Can book and chapter titles be read in isolation absent from the text that they were intended to bind? If so, how does their meaning change and do they just become individual words or phrases identified by their etymological terms? This project produced a series of 8 text artworks which invites the reader to explore ‘titles’ in sequestration and consider the intention of their words: do they always foreshadow what is to follow, what may their redacted texts have held and what, if anything, do they become in separation? In this, the project becomes an impetus to cultivate creative opportunities for new, standalone flash/micro fiction, poetry, art or other interdisciplinary artistic endeavours to emerge and lead into interesting, echoic places.


War Score:

Adopting asemic techniques, War Score is a series of 10 pieces of experimental and artistic poetry that sits upon a creative seam and blurs the boundaries of language, notation and linguistics. This interdisciplinary project depicts elements of the First World War’s Western Front, and the indeterminacy of its composition is left open for interpretation by the reader. Outside the realm of traditional linguistic understanding and/or musical notation the use of gestural constraint fuses text and image into hybridised agreement and its asemic nature liberates the reader to decide how to explore and translate meaning; in this the reader becomes co-creator of the work ensuring that it can be performed in a myriad of ways.

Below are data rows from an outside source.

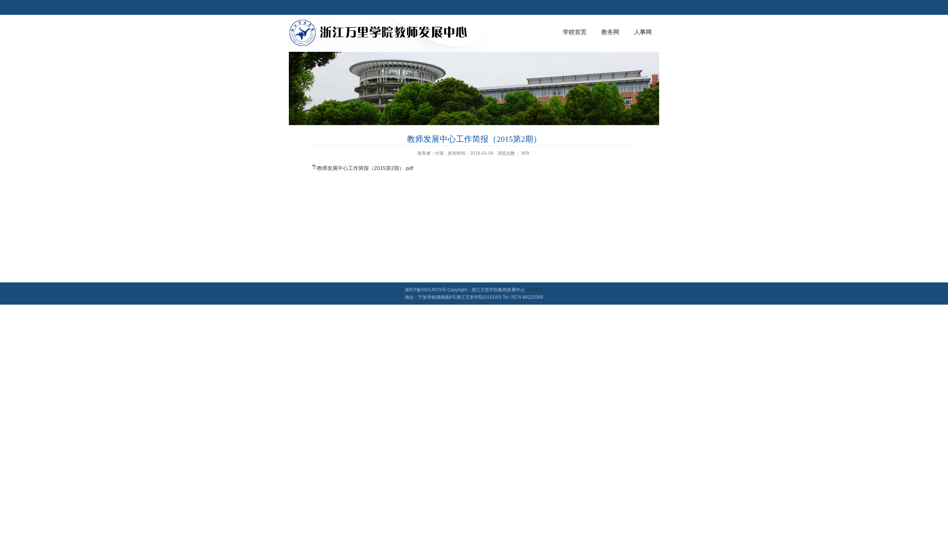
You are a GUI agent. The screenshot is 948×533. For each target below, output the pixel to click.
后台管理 (535, 289)
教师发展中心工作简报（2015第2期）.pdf (365, 168)
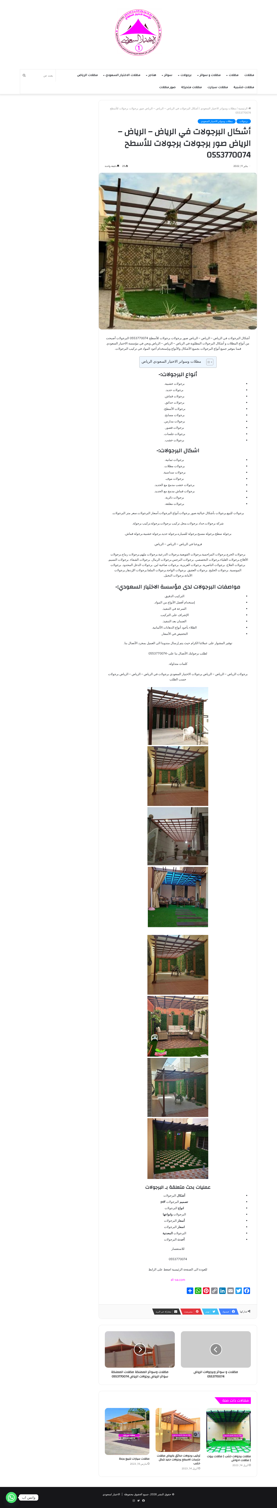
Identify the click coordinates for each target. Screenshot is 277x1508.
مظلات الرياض (87, 75)
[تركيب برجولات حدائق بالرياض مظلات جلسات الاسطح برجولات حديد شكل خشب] (178, 1430)
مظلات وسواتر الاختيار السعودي (218, 108)
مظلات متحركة (191, 87)
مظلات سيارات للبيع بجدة (134, 1458)
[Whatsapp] (11, 1497)
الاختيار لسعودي (111, 1494)
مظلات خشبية (244, 87)
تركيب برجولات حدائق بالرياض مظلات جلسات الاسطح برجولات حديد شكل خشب (178, 1459)
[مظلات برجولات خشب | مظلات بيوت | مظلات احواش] (228, 1430)
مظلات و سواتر (210, 75)
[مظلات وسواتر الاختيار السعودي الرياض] (138, 32)
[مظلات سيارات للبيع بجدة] (127, 1431)
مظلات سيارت (217, 87)
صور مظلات (167, 87)
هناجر (152, 75)
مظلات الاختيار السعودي (123, 75)
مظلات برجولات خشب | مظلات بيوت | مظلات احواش (229, 1458)
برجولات (186, 75)
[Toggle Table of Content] (207, 362)
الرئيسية (243, 108)
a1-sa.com (178, 1280)
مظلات (249, 75)
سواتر (168, 75)
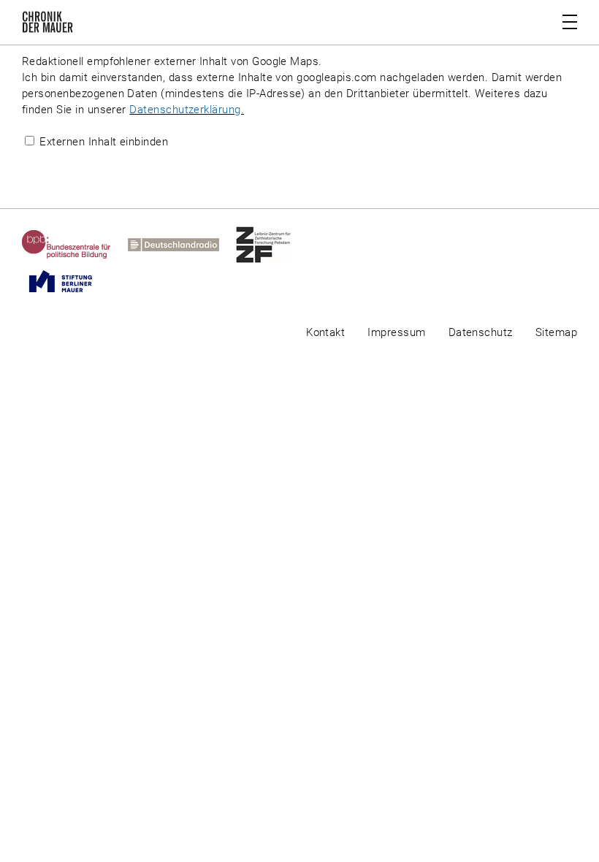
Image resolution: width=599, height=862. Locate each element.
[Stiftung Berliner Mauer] (69, 281)
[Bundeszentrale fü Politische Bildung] (75, 244)
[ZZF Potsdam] (272, 244)
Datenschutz (481, 332)
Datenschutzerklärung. (186, 109)
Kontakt (325, 332)
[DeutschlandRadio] (182, 244)
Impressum (396, 332)
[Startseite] (47, 24)
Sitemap (556, 332)
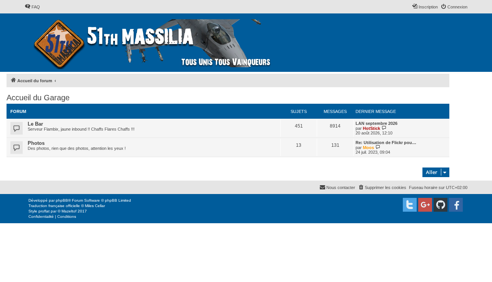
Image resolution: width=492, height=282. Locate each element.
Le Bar (35, 124)
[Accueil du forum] (153, 42)
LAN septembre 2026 (376, 123)
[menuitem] (32, 7)
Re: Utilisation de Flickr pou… (386, 142)
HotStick (371, 128)
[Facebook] (456, 205)
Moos (368, 147)
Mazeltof (69, 211)
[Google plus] (425, 205)
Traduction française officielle (54, 206)
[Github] (440, 205)
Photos (36, 143)
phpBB (62, 200)
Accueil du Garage (38, 97)
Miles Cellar (95, 206)
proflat (44, 211)
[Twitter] (410, 205)
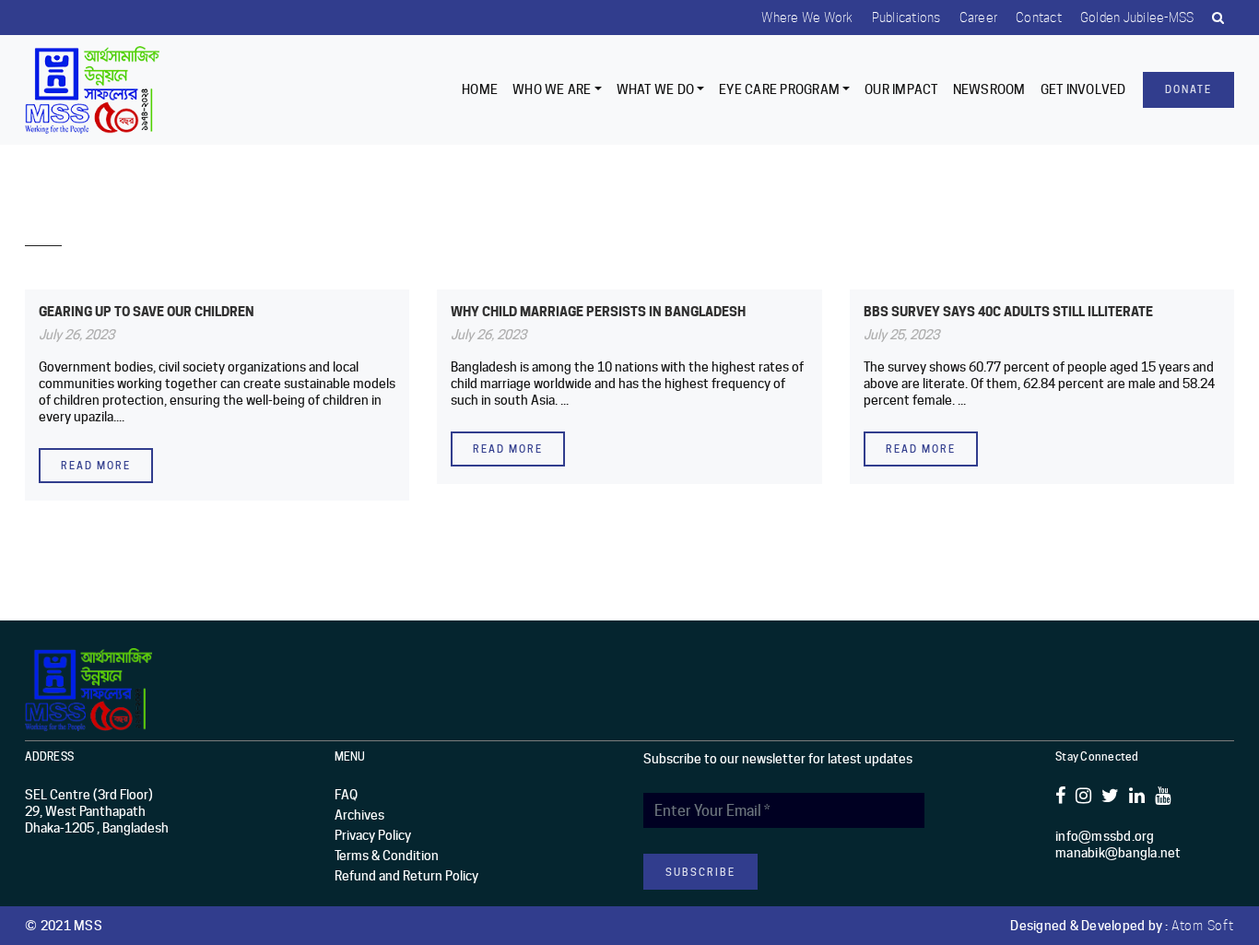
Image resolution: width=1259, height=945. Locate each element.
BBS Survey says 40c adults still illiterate (1008, 311)
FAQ (346, 794)
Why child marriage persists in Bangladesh (598, 311)
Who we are (552, 89)
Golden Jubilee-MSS (1137, 17)
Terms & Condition (387, 855)
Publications (906, 17)
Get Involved (1083, 89)
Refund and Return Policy (406, 875)
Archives (359, 815)
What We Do (656, 89)
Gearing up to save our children (146, 311)
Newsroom (989, 89)
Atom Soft (1202, 925)
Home (480, 89)
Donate (1188, 89)
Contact (1039, 17)
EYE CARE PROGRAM (779, 89)
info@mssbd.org (1105, 836)
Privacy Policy (373, 835)
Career (978, 17)
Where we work (807, 17)
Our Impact (901, 89)
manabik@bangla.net (1118, 852)
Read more (96, 465)
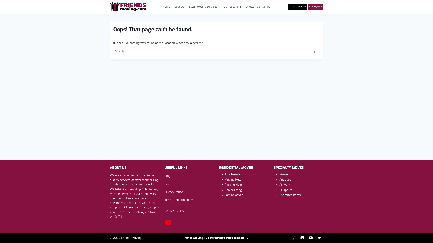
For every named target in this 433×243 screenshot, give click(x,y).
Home (166, 6)
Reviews (249, 6)
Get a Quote (315, 7)
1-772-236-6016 (297, 7)
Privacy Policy (174, 192)
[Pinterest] (302, 237)
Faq (225, 6)
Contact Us (263, 6)
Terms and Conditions (179, 200)
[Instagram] (293, 237)
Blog (192, 6)
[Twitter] (319, 237)
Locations (236, 6)
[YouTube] (168, 225)
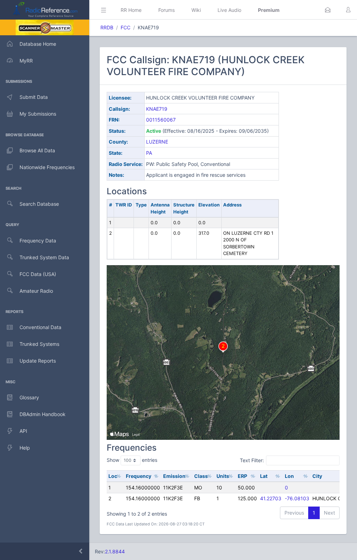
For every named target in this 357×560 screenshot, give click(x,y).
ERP (242, 476)
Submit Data (34, 97)
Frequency (138, 476)
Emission (174, 476)
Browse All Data (37, 150)
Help (25, 448)
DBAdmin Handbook (43, 414)
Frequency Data (38, 240)
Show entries (132, 460)
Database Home (38, 44)
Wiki (196, 10)
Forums (166, 10)
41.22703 (270, 498)
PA (149, 153)
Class (201, 476)
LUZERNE (157, 142)
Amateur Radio (36, 291)
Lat (263, 476)
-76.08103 (297, 498)
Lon (289, 476)
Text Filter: (252, 460)
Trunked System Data (44, 257)
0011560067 (161, 120)
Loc (112, 476)
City (317, 476)
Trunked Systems (39, 344)
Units (223, 476)
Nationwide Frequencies (47, 167)
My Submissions (38, 114)
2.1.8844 (115, 551)
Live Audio (229, 10)
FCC (125, 27)
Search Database (39, 204)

Nise exhibited this work at Parallax Art Fair, London and received many subjective poetical interpretations and meanings from visiting participants. She is working these responses into a wider project.


EPILOGUE:

Historically, libricide has been associated with complex motivations towards political connotations but in understanding that destruction and creation are interrelated, Nise creates fragmented counter-narratives, poetry and visual art pieces without losing the presiding consciousness of the original content. Her recent projects have produced a body of work in response to an enquiry of narrative erasure using Ray Bradbury’s Fahrenheit 451, Edgar Allen Poe’s Tales of Mystery and Imagination and John Hunt’s The Ascent of Everest as impetus. Each project simultaneously engages with the thematic ideas within the book’s narrative, whilst exploring the destruction of the book as a material object. The aims of which were: to question whether creation is heightened through destruction, to examine the absent space left by the ruin, and to identify how that space may be negotiated by a reader. Is the semantic content still able to be translated in the space left behind? And, if so how might this be read? In this, the projects neither censored nor destroyed the books through their destruction but, in portraying each narrative’s metaphorical and cyclical understanding, their rebirth has provided a space for new beginnings - reinforcing that destruction and creation are not weapons in themselves, nor stand alone in isolation; rather their power lay in the relation between each other.

NB: only broken books are harmed in the process!